Given problem:
Arrange the entries as a numbered list, omitting blank lines, beginning with the line that contains "The width and height of the screenshot is (1453, 840)." and ending after the line that contains "will [x=268, y=291].".

Supplied entries:

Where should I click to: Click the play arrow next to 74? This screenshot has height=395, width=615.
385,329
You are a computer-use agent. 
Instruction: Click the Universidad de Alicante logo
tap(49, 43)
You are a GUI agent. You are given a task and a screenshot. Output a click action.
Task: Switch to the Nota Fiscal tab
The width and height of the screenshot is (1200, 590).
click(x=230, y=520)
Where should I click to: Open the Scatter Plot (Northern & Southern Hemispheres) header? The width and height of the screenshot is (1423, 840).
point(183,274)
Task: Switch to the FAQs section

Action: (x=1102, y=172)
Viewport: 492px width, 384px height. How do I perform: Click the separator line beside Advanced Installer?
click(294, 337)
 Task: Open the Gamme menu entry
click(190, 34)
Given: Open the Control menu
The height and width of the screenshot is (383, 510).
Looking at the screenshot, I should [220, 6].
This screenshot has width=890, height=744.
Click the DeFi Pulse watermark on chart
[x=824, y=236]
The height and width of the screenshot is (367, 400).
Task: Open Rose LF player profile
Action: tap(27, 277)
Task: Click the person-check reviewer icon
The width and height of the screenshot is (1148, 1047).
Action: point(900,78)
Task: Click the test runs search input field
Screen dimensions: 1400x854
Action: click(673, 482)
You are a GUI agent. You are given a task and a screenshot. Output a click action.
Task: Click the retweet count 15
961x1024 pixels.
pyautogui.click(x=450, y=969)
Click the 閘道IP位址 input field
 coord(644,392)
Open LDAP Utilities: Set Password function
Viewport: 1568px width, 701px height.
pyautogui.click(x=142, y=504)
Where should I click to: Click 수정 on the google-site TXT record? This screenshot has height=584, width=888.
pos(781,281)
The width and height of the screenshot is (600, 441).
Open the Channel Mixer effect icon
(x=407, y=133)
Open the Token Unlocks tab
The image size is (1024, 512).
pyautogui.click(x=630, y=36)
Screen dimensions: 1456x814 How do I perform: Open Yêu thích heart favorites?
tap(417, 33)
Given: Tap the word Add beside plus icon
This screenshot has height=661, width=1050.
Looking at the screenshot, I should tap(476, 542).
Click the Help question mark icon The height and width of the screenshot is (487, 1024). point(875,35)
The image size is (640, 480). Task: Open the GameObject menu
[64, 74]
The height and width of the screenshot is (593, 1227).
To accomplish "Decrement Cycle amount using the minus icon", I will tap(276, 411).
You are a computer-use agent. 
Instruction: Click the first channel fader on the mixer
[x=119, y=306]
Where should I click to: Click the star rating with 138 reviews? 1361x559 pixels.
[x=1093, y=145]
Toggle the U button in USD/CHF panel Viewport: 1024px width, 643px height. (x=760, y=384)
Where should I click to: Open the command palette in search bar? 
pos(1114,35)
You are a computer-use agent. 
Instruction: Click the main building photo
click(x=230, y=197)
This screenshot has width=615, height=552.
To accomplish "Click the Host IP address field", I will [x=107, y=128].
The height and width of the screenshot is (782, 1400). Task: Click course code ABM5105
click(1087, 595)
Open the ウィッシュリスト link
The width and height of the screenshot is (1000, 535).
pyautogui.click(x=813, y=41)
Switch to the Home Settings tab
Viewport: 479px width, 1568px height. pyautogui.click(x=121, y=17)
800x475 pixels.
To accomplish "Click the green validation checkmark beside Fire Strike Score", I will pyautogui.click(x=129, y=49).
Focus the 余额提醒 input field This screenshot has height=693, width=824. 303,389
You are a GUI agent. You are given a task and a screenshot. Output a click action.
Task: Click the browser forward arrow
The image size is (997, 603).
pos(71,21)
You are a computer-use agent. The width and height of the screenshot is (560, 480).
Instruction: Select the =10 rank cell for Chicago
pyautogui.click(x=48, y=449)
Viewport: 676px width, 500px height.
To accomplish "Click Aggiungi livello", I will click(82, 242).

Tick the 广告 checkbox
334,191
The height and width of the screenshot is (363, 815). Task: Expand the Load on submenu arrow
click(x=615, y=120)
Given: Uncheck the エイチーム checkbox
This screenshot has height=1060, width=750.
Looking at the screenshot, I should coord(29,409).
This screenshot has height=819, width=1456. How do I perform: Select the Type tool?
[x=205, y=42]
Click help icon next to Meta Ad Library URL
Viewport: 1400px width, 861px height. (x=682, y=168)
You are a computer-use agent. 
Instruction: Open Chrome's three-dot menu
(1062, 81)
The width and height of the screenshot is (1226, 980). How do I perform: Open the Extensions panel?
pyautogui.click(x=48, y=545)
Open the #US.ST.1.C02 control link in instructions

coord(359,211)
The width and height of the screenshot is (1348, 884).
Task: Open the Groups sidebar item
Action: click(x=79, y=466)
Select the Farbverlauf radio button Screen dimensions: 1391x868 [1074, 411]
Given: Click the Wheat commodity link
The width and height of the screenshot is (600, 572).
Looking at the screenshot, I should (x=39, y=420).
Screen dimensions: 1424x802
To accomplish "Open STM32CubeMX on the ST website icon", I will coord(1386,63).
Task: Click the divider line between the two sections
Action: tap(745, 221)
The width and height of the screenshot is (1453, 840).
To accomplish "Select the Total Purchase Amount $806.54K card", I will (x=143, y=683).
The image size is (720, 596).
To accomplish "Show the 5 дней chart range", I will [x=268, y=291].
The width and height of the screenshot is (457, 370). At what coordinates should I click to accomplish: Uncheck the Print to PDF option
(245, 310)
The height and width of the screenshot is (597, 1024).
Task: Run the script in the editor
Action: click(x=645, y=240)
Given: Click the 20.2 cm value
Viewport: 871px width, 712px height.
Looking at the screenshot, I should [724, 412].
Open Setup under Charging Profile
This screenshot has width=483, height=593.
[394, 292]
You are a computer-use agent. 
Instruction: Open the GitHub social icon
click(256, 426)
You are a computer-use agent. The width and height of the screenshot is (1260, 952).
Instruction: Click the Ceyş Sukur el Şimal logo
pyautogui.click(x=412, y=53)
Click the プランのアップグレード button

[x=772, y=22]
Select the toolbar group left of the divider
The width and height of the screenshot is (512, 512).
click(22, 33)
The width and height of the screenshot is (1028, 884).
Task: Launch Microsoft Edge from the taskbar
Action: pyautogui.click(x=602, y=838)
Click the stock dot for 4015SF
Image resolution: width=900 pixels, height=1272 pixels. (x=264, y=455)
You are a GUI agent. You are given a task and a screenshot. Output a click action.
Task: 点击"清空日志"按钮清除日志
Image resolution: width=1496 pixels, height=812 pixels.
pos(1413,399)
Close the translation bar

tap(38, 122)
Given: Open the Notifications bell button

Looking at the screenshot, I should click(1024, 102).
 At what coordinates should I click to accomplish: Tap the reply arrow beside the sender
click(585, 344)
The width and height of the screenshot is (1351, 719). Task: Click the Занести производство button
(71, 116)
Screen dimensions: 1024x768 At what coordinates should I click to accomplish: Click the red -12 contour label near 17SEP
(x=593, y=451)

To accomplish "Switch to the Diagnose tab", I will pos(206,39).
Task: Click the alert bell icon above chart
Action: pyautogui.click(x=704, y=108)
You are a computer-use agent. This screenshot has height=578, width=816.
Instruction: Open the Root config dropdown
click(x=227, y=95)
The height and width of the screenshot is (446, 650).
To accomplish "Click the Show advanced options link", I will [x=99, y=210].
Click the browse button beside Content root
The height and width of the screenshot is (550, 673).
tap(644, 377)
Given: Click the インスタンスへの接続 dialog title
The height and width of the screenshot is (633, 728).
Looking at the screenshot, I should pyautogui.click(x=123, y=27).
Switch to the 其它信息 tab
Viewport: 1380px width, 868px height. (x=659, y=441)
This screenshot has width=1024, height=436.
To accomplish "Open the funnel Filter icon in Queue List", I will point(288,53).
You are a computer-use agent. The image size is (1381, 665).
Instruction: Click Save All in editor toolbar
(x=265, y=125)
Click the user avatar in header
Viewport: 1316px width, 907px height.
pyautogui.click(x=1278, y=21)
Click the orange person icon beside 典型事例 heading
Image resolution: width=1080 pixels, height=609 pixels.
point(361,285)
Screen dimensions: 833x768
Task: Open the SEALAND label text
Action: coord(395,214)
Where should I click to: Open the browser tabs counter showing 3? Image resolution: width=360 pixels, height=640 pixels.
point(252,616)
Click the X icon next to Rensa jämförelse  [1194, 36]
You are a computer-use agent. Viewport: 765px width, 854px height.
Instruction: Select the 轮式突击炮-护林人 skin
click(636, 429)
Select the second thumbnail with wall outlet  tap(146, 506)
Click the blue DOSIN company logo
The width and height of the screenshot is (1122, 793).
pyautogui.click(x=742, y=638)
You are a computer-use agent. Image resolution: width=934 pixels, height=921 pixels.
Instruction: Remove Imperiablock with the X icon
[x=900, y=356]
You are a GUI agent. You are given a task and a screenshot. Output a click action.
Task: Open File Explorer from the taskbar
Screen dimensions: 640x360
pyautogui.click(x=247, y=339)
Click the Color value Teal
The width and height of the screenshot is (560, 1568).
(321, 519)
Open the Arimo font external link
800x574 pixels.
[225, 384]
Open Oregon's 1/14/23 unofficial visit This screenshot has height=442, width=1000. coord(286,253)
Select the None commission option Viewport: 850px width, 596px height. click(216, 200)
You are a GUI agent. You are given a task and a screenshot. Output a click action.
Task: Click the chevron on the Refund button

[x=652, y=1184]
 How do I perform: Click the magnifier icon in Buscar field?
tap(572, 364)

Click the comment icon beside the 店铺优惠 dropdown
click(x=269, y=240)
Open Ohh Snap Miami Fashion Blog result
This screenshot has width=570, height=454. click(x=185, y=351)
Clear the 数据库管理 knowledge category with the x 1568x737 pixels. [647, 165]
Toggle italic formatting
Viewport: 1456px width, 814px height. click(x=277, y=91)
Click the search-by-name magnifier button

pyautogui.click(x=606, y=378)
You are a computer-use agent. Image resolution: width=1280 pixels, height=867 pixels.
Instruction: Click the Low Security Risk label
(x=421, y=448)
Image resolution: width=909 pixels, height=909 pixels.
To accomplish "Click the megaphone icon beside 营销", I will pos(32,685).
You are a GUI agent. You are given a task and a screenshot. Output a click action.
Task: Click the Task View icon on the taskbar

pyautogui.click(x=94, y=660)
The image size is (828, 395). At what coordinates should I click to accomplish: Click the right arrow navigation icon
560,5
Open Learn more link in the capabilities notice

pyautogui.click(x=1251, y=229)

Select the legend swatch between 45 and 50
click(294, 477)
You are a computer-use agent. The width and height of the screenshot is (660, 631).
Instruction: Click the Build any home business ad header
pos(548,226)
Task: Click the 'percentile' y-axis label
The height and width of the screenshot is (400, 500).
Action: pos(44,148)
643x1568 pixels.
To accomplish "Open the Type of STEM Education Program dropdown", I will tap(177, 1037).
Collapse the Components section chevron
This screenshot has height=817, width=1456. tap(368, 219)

Reply to the task:
1. The width and height of the screenshot is (1453, 840).
2. To accomplish "Select the Total Purchase Amount $806.54K card", I will (x=143, y=683).
3. The image size is (720, 596).
4. To accomplish "Show the 5 дней chart range", I will [x=268, y=291].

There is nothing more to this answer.